Los días más fríos del invierno

Los días más fríos del invierno

A tres días de recibir la primavera, el invierno nos dio lo último de sí: John Galliano tendrá una colaboración con Zara durante dos años. Lo que para muchos es la democratización del genio, para otros es la confirmación de una tendencia peligrosa: el uso del "archivo" y el "diseño de autor" como un lavado de cara para el fast fashion.

Bajo el concepto de "reautoría", Galliano intervendrá piezas de temporadas pasadas de la cadena española. La narrativa oficial nos habla de sostenibilidad y de dar nueva vida a lo existente, pero la pregunta es inevitable: ¿Hasta cuándo seguiremos justificando la calidad pésima bajo el disfraz del concepto?

Elevar una prenda de poliéster mediante el patronaje de un genio no elimina el hecho de que esa pieza fue fabricada bajo una lógica de explotación. En los últimos cinco años, mientras el marketing de estas grandes cadenas se tiñe de verde, las cifras cuentan otra historia. Zara sigue lanzando entre 12,000 y 20,000 diseños nuevos al año, un volumen que devora recursos: se necesitan unos 2,700 litros de agua para una sola prenda de algodón convencional, y el poliéster virgen —que predomina en estas colecciones— genera hasta tres veces más gases de efecto invernadero que las fibras naturales.
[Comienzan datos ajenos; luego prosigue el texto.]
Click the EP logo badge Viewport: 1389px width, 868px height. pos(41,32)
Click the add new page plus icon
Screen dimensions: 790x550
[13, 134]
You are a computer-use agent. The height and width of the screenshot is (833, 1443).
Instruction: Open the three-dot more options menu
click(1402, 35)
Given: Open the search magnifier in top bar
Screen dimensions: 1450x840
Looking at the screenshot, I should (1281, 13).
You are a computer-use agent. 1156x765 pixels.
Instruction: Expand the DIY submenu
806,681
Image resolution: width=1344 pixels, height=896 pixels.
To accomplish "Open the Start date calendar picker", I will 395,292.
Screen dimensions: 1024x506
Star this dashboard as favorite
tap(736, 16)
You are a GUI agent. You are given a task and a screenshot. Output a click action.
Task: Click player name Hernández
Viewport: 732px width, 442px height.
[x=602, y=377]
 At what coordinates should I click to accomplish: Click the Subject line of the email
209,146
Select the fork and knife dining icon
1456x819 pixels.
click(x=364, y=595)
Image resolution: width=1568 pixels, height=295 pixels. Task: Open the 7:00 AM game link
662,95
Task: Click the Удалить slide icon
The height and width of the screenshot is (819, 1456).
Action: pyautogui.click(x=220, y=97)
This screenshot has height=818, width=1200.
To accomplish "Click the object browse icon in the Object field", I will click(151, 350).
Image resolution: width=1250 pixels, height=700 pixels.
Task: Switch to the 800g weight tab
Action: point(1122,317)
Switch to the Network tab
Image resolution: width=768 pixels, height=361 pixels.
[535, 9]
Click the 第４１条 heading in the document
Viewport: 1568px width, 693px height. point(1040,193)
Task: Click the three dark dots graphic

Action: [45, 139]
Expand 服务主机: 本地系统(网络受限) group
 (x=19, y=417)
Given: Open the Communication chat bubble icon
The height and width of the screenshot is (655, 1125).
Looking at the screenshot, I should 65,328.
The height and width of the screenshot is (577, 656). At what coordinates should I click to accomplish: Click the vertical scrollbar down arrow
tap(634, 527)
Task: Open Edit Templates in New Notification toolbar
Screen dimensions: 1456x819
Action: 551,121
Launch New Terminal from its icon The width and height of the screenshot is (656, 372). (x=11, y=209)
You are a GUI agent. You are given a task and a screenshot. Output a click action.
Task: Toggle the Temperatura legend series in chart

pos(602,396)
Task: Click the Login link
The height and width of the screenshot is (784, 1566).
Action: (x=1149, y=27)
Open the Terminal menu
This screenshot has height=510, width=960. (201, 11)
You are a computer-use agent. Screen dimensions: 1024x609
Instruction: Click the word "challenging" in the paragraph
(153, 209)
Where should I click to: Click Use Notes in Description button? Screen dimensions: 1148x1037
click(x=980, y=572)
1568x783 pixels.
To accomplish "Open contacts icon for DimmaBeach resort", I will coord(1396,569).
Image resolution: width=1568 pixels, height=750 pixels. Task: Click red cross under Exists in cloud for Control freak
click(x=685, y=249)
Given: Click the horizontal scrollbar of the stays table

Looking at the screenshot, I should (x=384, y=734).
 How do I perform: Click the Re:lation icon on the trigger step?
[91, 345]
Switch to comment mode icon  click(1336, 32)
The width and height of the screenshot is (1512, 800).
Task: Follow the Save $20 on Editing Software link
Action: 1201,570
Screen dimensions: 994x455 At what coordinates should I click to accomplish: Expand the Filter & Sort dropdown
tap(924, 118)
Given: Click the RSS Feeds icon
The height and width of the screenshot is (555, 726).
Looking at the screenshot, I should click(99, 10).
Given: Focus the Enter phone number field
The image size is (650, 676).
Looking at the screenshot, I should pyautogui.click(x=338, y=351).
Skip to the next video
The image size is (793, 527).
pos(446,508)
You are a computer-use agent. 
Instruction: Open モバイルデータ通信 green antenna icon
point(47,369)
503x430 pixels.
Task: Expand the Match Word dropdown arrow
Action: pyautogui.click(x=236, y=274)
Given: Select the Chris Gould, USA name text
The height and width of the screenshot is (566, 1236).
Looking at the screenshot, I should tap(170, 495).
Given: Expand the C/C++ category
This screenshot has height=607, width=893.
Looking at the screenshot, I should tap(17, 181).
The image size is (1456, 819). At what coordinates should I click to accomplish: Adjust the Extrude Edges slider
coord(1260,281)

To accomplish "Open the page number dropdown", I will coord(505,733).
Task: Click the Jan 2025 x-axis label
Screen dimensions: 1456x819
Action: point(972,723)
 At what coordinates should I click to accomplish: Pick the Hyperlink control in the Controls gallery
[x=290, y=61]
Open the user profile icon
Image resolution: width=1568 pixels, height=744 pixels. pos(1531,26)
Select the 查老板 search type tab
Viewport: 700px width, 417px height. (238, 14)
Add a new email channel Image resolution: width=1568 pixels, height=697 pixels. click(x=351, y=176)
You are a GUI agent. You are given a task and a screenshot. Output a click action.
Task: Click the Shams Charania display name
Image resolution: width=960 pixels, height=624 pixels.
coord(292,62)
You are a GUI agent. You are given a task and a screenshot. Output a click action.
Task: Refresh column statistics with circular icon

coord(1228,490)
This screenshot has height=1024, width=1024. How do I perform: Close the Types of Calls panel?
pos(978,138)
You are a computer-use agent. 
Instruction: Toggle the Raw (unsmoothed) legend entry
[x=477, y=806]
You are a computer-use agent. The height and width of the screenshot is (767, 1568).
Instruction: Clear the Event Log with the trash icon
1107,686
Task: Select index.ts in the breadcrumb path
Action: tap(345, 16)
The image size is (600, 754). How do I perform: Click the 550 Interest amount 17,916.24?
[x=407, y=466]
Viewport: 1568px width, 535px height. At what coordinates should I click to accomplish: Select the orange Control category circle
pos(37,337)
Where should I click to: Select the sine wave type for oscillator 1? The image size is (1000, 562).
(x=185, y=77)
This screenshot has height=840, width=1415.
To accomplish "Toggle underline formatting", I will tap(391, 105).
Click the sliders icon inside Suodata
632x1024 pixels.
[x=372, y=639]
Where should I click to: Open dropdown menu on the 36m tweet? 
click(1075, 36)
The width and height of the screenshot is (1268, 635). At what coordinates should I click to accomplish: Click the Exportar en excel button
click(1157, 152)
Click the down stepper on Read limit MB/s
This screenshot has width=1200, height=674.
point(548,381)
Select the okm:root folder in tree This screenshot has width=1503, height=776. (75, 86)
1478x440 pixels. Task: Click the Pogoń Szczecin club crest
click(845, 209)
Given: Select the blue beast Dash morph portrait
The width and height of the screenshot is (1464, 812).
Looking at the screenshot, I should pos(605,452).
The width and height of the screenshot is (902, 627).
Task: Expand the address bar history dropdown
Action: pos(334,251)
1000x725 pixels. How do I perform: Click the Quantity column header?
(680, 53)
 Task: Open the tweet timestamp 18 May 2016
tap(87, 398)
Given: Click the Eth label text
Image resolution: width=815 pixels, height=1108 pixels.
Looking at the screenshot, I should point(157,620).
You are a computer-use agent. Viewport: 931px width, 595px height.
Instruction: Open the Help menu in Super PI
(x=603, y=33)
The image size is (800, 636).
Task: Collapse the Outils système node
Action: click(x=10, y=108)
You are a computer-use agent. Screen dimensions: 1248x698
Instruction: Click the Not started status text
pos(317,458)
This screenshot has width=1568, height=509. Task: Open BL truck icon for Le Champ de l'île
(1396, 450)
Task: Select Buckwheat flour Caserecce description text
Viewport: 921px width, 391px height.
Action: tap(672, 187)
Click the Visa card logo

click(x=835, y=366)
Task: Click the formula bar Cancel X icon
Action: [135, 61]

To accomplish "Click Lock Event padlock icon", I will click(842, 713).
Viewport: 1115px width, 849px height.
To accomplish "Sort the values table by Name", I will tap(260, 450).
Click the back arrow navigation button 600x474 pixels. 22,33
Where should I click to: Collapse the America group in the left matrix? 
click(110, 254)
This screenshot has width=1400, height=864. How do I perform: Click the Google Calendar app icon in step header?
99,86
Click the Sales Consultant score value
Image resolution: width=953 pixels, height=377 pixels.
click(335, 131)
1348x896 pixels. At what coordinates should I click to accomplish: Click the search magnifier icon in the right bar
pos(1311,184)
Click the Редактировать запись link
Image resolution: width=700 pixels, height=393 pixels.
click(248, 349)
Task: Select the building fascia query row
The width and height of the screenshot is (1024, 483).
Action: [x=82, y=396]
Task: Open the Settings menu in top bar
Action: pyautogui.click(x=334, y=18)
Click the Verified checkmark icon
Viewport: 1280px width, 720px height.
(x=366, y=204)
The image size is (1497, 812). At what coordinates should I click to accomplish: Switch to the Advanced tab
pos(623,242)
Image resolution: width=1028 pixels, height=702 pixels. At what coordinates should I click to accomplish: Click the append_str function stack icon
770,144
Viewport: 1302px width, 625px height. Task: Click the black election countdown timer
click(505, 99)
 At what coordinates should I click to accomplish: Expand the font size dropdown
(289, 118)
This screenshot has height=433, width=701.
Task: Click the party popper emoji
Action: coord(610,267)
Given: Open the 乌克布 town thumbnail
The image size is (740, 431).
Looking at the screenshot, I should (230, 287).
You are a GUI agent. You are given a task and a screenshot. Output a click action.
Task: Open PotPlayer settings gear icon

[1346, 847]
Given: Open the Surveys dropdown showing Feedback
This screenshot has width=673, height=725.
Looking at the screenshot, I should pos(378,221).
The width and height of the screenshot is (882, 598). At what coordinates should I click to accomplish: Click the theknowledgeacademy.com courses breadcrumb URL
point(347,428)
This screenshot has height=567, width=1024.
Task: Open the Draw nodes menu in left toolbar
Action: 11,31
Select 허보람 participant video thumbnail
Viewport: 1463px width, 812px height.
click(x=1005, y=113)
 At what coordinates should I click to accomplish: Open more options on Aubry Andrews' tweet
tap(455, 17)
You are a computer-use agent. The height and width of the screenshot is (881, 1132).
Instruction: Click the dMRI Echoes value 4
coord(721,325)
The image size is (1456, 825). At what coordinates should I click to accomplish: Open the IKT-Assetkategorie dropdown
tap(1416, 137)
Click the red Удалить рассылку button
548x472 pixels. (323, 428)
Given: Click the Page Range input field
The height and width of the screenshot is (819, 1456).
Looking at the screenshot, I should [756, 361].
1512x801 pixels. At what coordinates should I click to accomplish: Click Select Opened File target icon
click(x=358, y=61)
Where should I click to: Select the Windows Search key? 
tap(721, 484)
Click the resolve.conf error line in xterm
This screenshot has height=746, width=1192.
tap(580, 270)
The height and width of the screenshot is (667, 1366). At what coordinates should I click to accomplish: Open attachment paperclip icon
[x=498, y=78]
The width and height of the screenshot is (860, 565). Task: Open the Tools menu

Aquí radica la verdadera preocupación: que el "buen diseño" se convierta en una licencia para seguir contaminando. Al aplaudir estas alianzas, aceptamos que la estética es un salvoconducto para la obsolescencia. Existe una diferencia ética y técnica abismal entre la "reautoría" de un excedente de inventario y el Archivo Real.

Mientras el fast fashion intenta convencernos de que el problema era que la ropa no tenía "el toque de un genio", la curaduría de piezas de décadas pasadas —como las de Tom Ford, Karl Lagerfeld o Miuccia Prada— demuestra que el verdadero lujo es la durabilidad. Una prenda de archivo no necesita ser "reintervenida" porque su construcción, su fibra natural y su historia ya la hacen eterna.

¿Es realmente un avance que la alta moda sea accesible si el costo real lo siguen pagando el planeta y los trabajadores en desarrollo? La estética nunca debería ser un salvoconducto para la falta de ética. Al final, el diseño no debería servir para rescatar ropa destinada al vertedero, sino para crear piezas que nunca tengan que llegar ahí.